Speech enhancement was not and should not be examined solely with the tool of time-frequency analysis. Approaching this problem from different perspectives or incorporating other knowledges helps to expand the number of options open to us when developing a speech enhancement system. Using multiple microphones at different locations makes it possible to develop more sophisticated source separation and dereverberation technologies for speech enhancement, which enable man-made systems to extract a speech signal of interest in a noisy environment with competing speech and/or noise sources. This phenomenon is referred to as the cocktail party effect demonstrated by human beings and many other creatures with few efforts. However, separating and dereverberating speech signals is a very difficult problem in reverberant environments and the state-of-the-art algorithms are still unsatisfactory.

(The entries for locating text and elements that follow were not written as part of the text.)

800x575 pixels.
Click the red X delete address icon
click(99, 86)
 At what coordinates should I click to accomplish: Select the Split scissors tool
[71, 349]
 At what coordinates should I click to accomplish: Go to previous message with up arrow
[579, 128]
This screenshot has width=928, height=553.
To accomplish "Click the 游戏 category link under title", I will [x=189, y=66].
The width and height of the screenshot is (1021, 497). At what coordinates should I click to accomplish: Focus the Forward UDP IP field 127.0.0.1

The challenge lies in the coexistence of spatial interference from competing sources and temporal echoes due to room reverberation in the observed microphone signals. Focusing only on optimizing the signal-to-interference ratio is inadequate for most speech processing systems where source separation and speech dereverberation are two fully-integrated problems. In this chapter, we study these two problems in a unified framework. We deduce that spatial interference and temporal reverberation can be separated and a SIMO system with the speech signal of interest as input is extracted from the MIMO system. Furthermore, this interference-free SIMO system is dereverberated using the MINT theorem. Such a two-stage procedure leads to a novel sequential source separation and speech dereverberation algorithm based on blind multichannel identification. Simulations with measurements obtained in the varechoic chamber at Bell Labs verified the proposed algorithm.